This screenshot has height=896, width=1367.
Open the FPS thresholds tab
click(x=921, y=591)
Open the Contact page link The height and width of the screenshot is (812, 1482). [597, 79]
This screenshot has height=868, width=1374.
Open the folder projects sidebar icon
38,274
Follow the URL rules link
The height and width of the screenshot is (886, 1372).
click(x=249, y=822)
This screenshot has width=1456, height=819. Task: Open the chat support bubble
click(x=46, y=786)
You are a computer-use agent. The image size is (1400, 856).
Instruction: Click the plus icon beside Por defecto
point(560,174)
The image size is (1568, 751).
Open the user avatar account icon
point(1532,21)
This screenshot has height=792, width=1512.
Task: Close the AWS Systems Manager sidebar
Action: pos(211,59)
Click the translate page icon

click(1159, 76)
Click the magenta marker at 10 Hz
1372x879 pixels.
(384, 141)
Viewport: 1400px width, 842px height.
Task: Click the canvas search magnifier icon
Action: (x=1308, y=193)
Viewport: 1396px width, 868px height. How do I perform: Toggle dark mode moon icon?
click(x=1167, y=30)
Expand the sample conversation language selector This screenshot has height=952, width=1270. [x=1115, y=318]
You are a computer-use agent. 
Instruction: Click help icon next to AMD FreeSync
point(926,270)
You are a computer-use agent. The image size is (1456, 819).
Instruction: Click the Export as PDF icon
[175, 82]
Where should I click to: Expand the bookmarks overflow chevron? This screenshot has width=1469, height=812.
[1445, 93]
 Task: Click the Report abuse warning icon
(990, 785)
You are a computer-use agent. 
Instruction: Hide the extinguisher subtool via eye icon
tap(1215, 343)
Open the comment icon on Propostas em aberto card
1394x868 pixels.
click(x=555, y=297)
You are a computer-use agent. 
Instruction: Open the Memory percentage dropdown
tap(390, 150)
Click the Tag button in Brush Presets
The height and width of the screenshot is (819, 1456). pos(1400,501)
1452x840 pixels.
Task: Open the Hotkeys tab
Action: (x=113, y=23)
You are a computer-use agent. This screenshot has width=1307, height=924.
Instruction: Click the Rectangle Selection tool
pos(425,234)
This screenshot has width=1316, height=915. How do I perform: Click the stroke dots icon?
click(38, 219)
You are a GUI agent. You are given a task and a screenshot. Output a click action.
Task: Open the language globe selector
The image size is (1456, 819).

EXERCISE PROMPT:
Set down each line exactly as it appears in the data.

RESPONSE TO THE TASK:
This screenshot has height=896, width=1367.
Open the FPS thresholds tab
click(x=921, y=591)
Open the Contact page link The height and width of the screenshot is (812, 1482). [597, 79]
This screenshot has height=868, width=1374.
Open the folder projects sidebar icon
38,274
Follow the URL rules link
The height and width of the screenshot is (886, 1372).
click(x=249, y=822)
This screenshot has width=1456, height=819. Task: Open the chat support bubble
click(x=46, y=786)
You are a computer-use agent. The image size is (1400, 856).
Instruction: Click the plus icon beside Por defecto
point(560,174)
The image size is (1568, 751).
Open the user avatar account icon
point(1532,21)
This screenshot has height=792, width=1512.
Task: Close the AWS Systems Manager sidebar
Action: pos(211,59)
Click the translate page icon

click(1159, 76)
Click the magenta marker at 10 Hz
1372x879 pixels.
(384, 141)
Viewport: 1400px width, 842px height.
Task: Click the canvas search magnifier icon
Action: (x=1308, y=193)
Viewport: 1396px width, 868px height. How do I perform: Toggle dark mode moon icon?
click(x=1167, y=30)
Expand the sample conversation language selector This screenshot has height=952, width=1270. [x=1115, y=318]
You are a computer-use agent. 
Instruction: Click help icon next to AMD FreeSync
point(926,270)
You are a computer-use agent. The image size is (1456, 819).
Instruction: Click the Export as PDF icon
[175, 82]
Where should I click to: Expand the bookmarks overflow chevron? This screenshot has width=1469, height=812.
[1445, 93]
 Task: Click the Report abuse warning icon
(990, 785)
You are a computer-use agent. 
Instruction: Hide the extinguisher subtool via eye icon
tap(1215, 343)
Open the comment icon on Propostas em aberto card
1394x868 pixels.
click(x=555, y=297)
You are a computer-use agent. 
Instruction: Open the Memory percentage dropdown
tap(390, 150)
Click the Tag button in Brush Presets
The height and width of the screenshot is (819, 1456). pos(1400,501)
1452x840 pixels.
Task: Open the Hotkeys tab
Action: (x=113, y=23)
You are a computer-use agent. This screenshot has width=1307, height=924.
Instruction: Click the Rectangle Selection tool
pos(425,234)
This screenshot has width=1316, height=915. How do I perform: Click the stroke dots icon?
click(38, 219)
You are a GUI agent. You are given a task and a screenshot. Output a click action.
Task: Open the language globe selector
The image size is (1456, 819).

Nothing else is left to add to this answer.